* **YOUR GOAL**
Find the line with "How do I perform: Minimize" in the records below. Copy it and every line after it, up to and including the line with "You are a computer-use agent. This".

(Stored data entries)
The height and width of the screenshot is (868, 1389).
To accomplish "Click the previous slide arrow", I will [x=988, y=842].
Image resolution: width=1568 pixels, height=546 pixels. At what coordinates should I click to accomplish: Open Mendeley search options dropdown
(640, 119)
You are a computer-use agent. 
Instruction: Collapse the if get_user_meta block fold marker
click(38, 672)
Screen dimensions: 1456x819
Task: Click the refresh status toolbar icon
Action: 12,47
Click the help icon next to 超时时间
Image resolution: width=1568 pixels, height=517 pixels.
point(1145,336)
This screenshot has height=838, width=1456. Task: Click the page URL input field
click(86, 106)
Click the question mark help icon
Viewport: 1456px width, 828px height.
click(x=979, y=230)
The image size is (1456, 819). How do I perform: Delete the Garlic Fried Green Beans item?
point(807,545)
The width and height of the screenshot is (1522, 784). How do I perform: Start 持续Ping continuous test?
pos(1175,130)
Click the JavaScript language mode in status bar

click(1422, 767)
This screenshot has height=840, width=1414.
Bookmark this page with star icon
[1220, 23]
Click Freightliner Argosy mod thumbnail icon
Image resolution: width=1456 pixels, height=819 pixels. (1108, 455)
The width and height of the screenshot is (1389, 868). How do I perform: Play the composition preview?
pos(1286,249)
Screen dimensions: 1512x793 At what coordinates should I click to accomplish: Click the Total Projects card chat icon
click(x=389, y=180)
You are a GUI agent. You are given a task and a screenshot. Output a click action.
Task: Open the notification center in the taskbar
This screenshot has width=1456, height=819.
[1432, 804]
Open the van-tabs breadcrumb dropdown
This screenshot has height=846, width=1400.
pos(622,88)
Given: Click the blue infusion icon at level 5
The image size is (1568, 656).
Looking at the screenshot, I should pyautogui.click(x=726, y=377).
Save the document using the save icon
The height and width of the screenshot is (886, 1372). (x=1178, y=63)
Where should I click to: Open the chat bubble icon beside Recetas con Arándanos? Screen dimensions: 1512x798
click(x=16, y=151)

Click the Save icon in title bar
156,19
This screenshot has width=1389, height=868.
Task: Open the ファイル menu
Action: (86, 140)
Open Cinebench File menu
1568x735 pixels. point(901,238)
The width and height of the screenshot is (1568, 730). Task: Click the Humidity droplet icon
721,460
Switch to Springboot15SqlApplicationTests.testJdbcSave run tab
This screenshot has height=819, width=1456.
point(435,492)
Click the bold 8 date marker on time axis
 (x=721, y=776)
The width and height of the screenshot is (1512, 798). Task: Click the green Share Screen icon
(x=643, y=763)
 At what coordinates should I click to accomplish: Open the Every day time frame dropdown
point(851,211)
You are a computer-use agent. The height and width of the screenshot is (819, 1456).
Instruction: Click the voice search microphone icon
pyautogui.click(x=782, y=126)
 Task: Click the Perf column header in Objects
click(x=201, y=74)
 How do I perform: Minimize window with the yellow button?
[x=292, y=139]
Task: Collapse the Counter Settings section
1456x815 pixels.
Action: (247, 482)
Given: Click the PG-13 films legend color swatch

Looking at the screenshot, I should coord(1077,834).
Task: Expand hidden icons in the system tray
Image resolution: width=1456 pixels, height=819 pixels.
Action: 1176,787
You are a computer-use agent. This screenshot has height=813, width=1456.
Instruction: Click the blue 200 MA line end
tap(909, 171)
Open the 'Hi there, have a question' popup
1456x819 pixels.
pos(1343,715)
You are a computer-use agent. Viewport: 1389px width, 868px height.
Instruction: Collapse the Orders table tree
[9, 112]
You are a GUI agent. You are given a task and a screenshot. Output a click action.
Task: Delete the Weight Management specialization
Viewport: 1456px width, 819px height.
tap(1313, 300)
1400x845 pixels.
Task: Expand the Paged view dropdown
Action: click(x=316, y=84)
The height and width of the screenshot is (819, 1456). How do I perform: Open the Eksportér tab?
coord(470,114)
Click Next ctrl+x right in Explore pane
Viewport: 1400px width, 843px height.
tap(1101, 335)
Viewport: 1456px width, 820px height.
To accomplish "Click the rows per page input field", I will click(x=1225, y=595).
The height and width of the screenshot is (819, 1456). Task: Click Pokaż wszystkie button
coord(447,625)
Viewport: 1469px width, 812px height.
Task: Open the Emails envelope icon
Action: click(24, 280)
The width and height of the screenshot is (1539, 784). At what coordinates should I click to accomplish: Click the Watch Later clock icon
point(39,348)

* **WRITTEN ANSWER**
 How do I perform: Minimize window with the yellow button?
[x=292, y=139]
Task: Collapse the Counter Settings section
1456x815 pixels.
Action: (247, 482)
Given: Click the PG-13 films legend color swatch

Looking at the screenshot, I should coord(1077,834).
Task: Expand hidden icons in the system tray
Image resolution: width=1456 pixels, height=819 pixels.
Action: 1176,787
You are a computer-use agent. This screenshot has height=813, width=1456.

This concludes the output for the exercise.